Exercise brief: With the pictures removed, reproduce exactly the lines from the one that contains "Select the keyword research keyword" through the last line of the entries below.

Collected data:
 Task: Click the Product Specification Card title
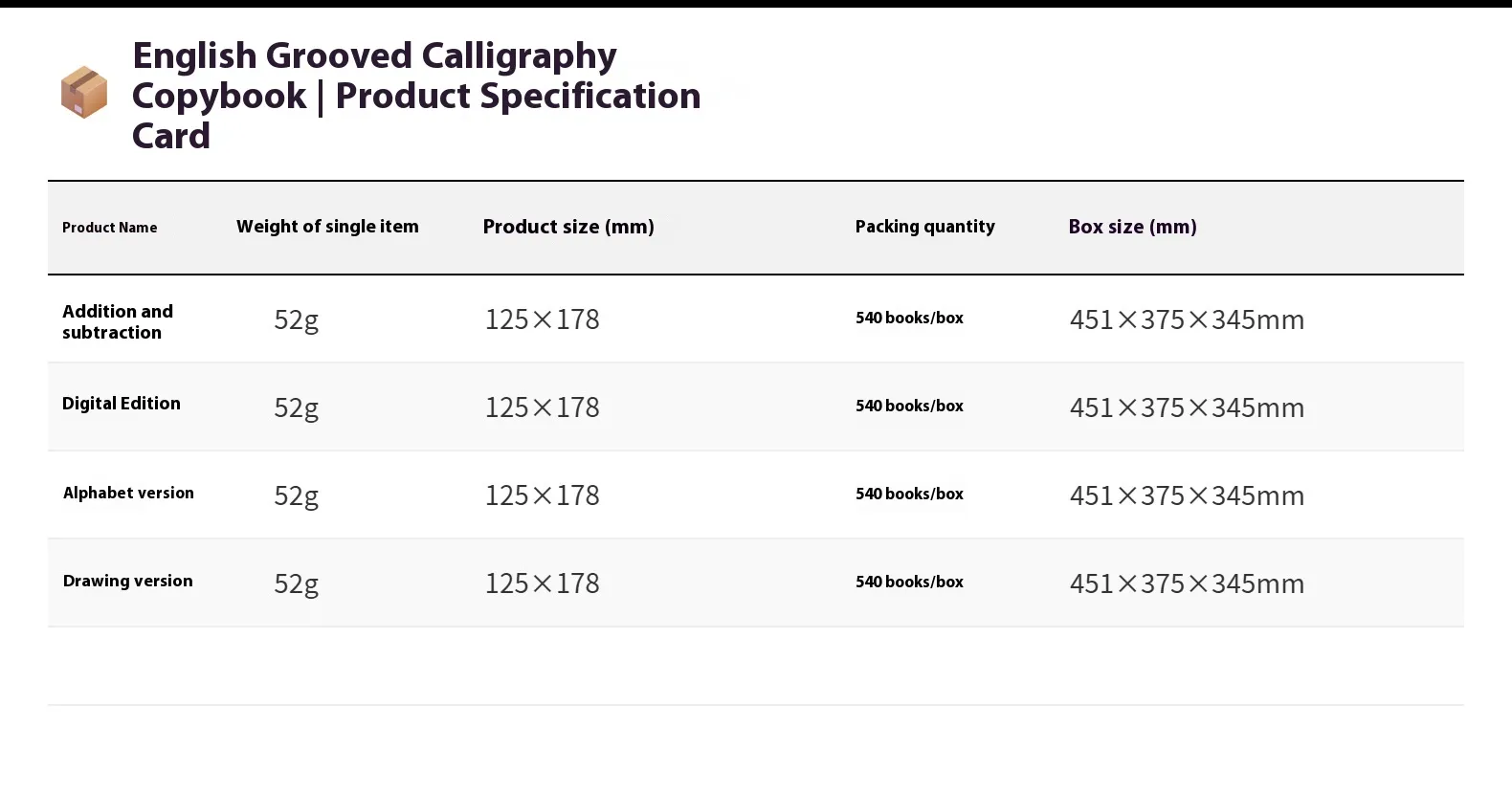point(415,96)
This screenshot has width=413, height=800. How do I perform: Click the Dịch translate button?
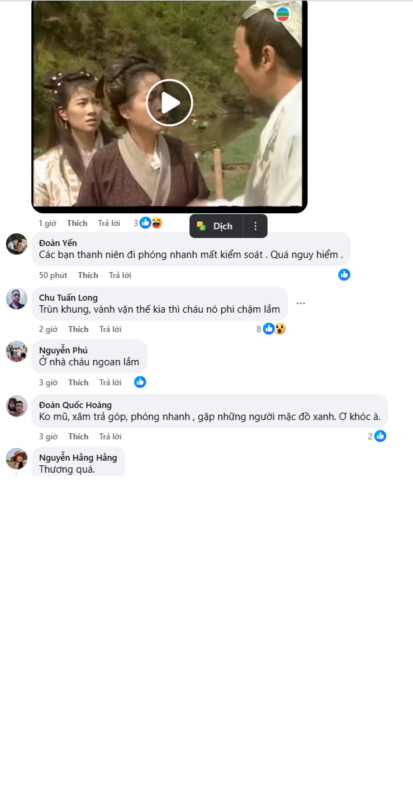click(216, 226)
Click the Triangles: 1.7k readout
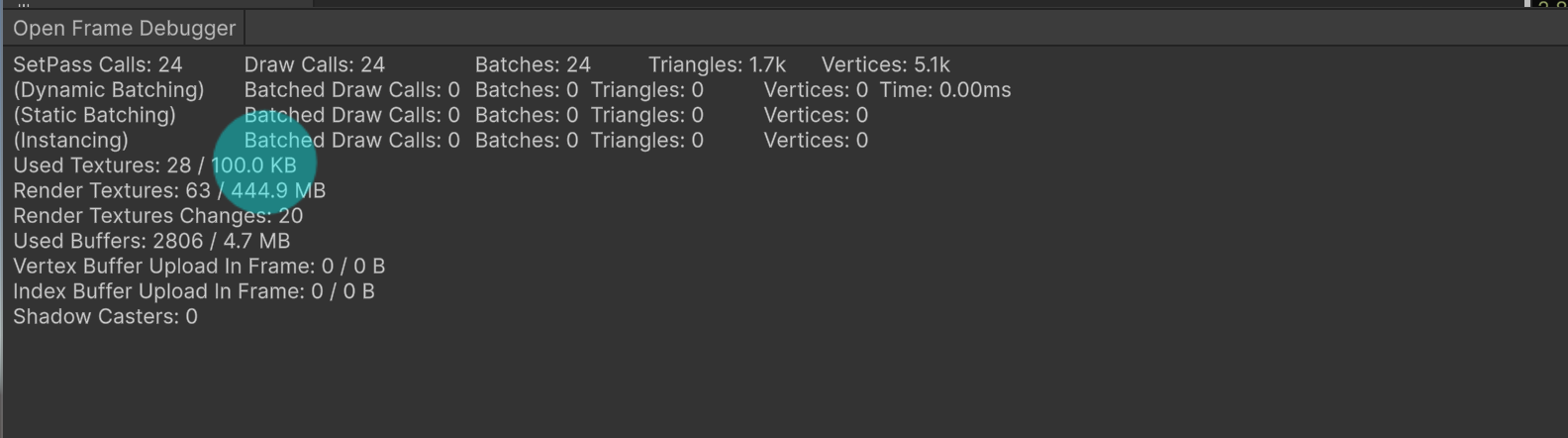Screen dimensions: 1568x438 (716, 65)

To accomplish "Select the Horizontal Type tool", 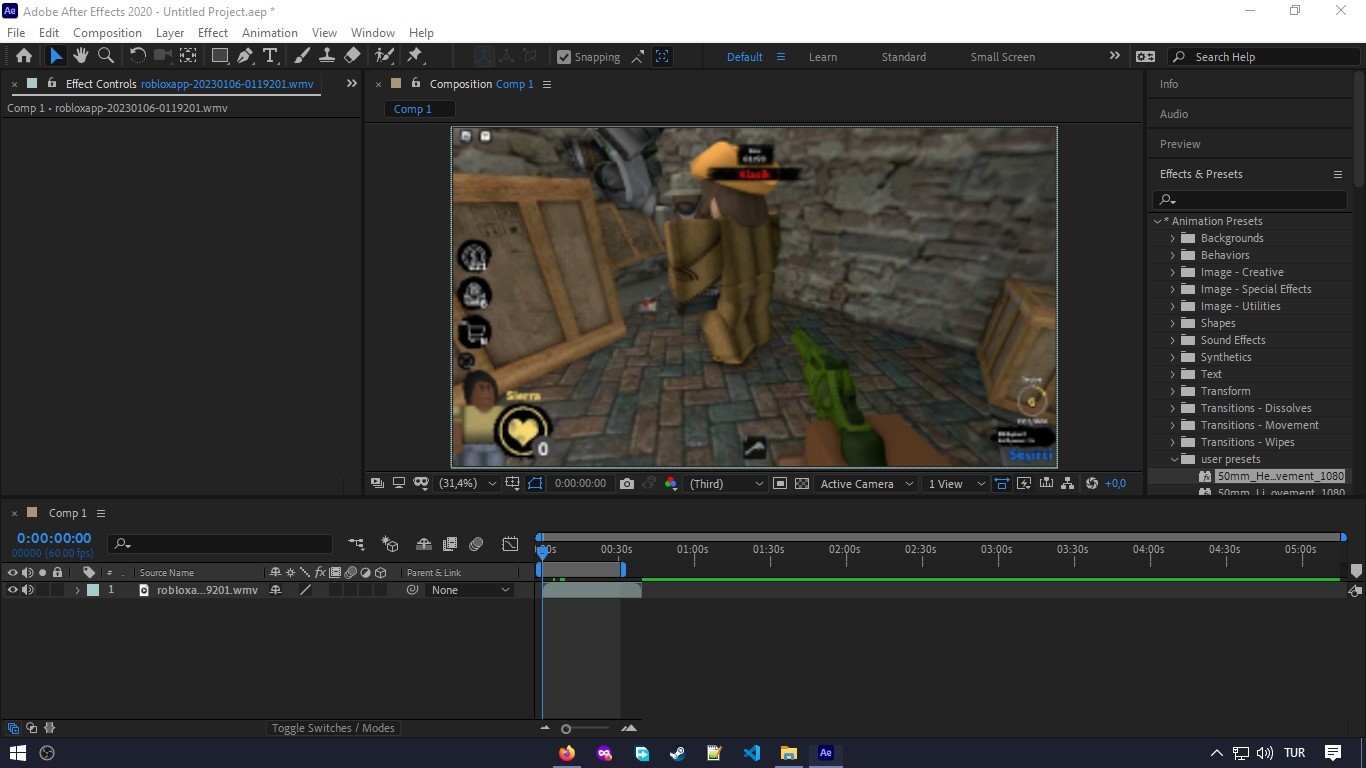I will tap(270, 56).
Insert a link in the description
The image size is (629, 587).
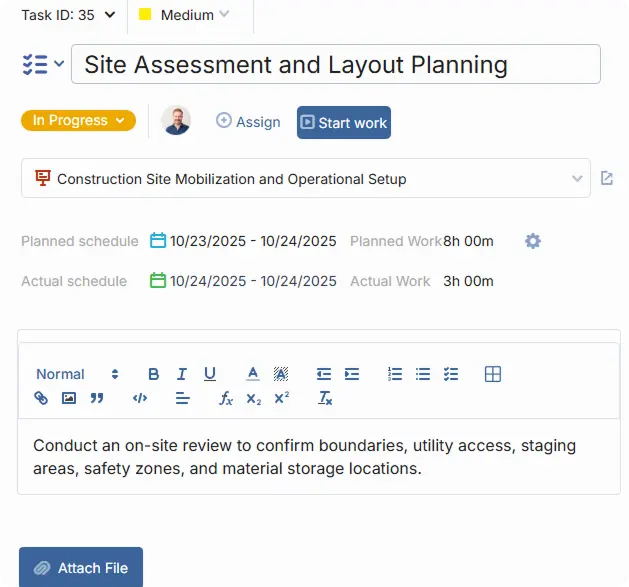pos(41,398)
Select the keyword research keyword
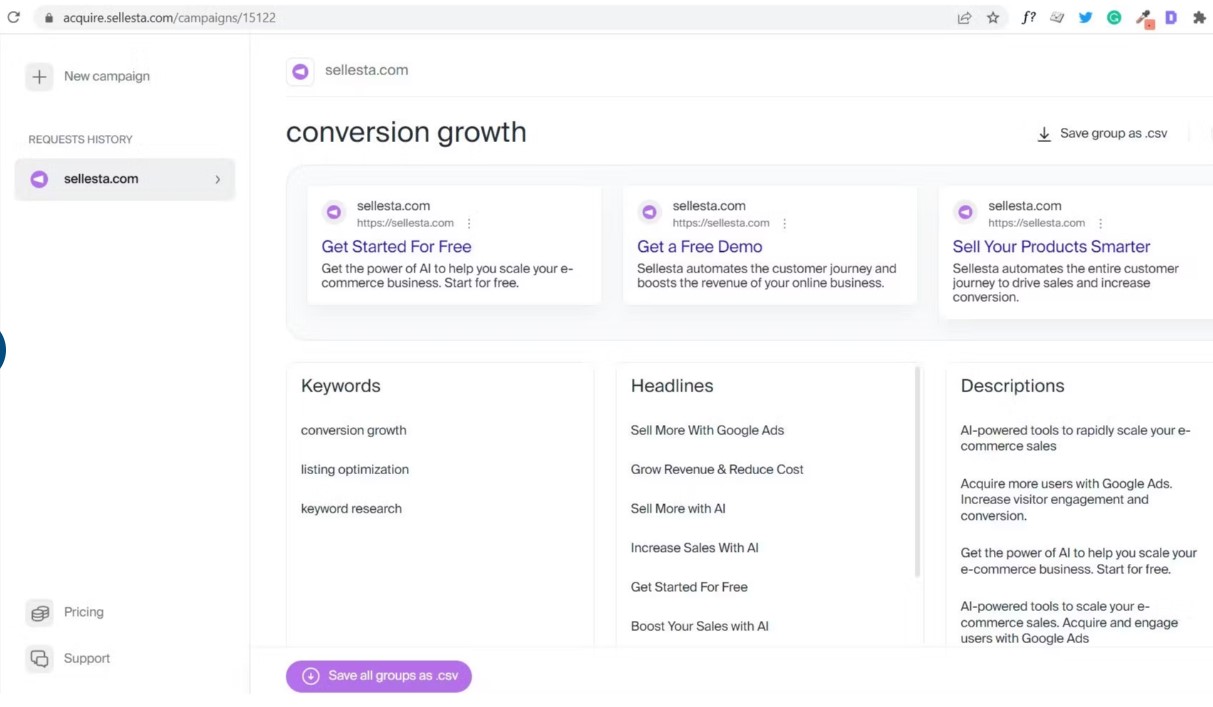1213x707 pixels. pyautogui.click(x=351, y=508)
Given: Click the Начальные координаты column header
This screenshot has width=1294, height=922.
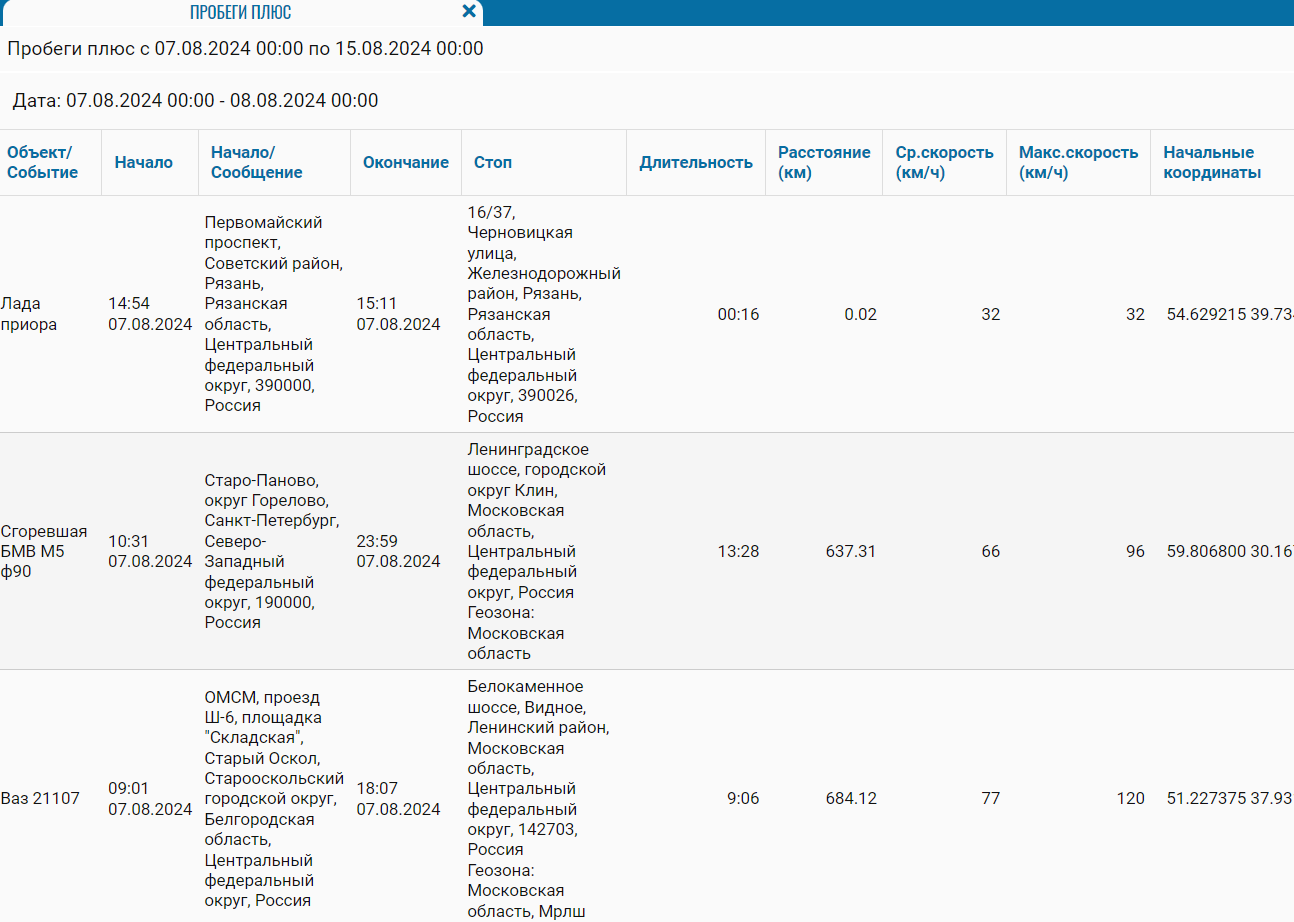Looking at the screenshot, I should [1211, 162].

Exercise response:
Select the keyword research keyword
1213x707 pixels. pyautogui.click(x=351, y=508)
Given: Click the Начальные координаты column header
This screenshot has width=1294, height=922.
Looking at the screenshot, I should [1211, 162].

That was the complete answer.